• **LISTED ENTRIES**:
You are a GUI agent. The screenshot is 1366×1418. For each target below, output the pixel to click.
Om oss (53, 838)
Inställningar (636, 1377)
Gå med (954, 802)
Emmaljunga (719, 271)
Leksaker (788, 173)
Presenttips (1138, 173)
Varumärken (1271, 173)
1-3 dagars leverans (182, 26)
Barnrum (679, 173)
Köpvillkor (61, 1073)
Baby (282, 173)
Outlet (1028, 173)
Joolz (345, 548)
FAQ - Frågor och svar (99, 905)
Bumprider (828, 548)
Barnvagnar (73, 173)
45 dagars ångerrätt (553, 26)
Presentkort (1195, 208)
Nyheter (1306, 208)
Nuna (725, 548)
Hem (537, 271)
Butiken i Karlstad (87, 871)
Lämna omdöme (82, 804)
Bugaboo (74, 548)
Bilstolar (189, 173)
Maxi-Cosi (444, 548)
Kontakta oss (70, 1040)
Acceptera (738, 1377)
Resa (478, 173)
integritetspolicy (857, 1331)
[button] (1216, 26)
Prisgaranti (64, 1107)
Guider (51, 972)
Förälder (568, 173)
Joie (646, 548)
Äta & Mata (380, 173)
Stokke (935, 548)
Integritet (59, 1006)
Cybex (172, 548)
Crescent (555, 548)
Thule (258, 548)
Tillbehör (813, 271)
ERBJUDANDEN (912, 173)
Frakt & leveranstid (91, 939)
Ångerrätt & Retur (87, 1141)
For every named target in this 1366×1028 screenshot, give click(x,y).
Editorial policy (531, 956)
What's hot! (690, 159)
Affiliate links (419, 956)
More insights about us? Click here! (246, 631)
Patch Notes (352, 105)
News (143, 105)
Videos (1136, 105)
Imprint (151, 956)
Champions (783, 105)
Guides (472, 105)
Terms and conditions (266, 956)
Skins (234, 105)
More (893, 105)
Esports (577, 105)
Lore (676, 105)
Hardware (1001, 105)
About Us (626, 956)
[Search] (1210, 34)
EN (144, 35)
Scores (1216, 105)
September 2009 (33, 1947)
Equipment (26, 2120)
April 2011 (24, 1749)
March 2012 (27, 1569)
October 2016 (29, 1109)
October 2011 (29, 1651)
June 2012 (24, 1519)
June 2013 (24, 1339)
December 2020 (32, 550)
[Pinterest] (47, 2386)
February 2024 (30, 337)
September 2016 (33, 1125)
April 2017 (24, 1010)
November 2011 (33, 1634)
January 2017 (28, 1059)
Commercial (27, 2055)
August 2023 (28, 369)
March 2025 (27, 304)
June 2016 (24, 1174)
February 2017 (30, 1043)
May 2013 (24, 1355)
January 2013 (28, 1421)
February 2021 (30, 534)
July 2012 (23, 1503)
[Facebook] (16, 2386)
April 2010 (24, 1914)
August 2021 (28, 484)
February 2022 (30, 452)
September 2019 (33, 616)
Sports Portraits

• **INSTRUCTIONS TO FOLLOW**:
I would like you to return every entry exactly, with nothing changed.

• **SOLVED PROBLEM**:
You are a GUI agent. The screenshot is 1366×1418. For each target below, output the pixel to click.
Om oss (53, 838)
Inställningar (636, 1377)
Gå med (954, 802)
Emmaljunga (719, 271)
Leksaker (788, 173)
Presenttips (1138, 173)
Varumärken (1271, 173)
1-3 dagars leverans (182, 26)
Barnrum (679, 173)
Köpvillkor (61, 1073)
Baby (282, 173)
Outlet (1028, 173)
Joolz (345, 548)
FAQ - Frågor och svar (99, 905)
Bumprider (828, 548)
Barnvagnar (73, 173)
45 dagars ångerrätt (553, 26)
Presentkort (1195, 208)
Nyheter (1306, 208)
Nuna (725, 548)
Hem (537, 271)
Butiken i Karlstad (87, 871)
Lämna omdöme (82, 804)
Bugaboo (74, 548)
Bilstolar (189, 173)
Maxi-Cosi (444, 548)
Kontakta oss (70, 1040)
Acceptera (738, 1377)
Resa (478, 173)
integritetspolicy (857, 1331)
[button] (1216, 26)
Prisgaranti (64, 1107)
Guider (51, 972)
Förälder (568, 173)
Joie (646, 548)
Äta & Mata (380, 173)
Stokke (935, 548)
Integritet (59, 1006)
Cybex (172, 548)
Crescent (555, 548)
Thule (258, 548)
Tillbehör (813, 271)
ERBJUDANDEN (912, 173)
Frakt & leveranstid (91, 939)
Ångerrätt & Retur (87, 1141)
For every named target in this 1366×1028 screenshot, give click(x,y).
Editorial policy (531, 956)
What's hot! (690, 159)
Affiliate links (419, 956)
More insights about us? Click here! (246, 631)
Patch Notes (352, 105)
News (143, 105)
Videos (1136, 105)
Imprint (151, 956)
Champions (783, 105)
Guides (472, 105)
Terms and conditions (266, 956)
Skins (234, 105)
More (893, 105)
Esports (577, 105)
Lore (676, 105)
Hardware (1001, 105)
About Us (626, 956)
[Search] (1210, 34)
EN (144, 35)
Scores (1216, 105)
September 2009 (33, 1947)
Equipment (26, 2120)
April 2011 (24, 1749)
March 2012 (27, 1569)
October 2016 (29, 1109)
October 2011 (29, 1651)
June 2012 (24, 1519)
June 2013 (24, 1339)
December 2020 (32, 550)
[Pinterest] (47, 2386)
February 2024 (30, 337)
September 2016 (33, 1125)
April 2017 (24, 1010)
November 2011 (33, 1634)
January 2017 (28, 1059)
Commercial (27, 2055)
August 2023 (28, 369)
March 2025 (27, 304)
June 2016 (24, 1174)
February 2017 (30, 1043)
May 2013 (24, 1355)
January 2013 (28, 1421)
February 2021 (30, 534)
July 2012 (23, 1503)
[Facebook] (16, 2386)
April 2010 (24, 1914)
August 2021 (28, 484)
February 2022 (30, 452)
September 2019 (33, 616)
Sports Portraits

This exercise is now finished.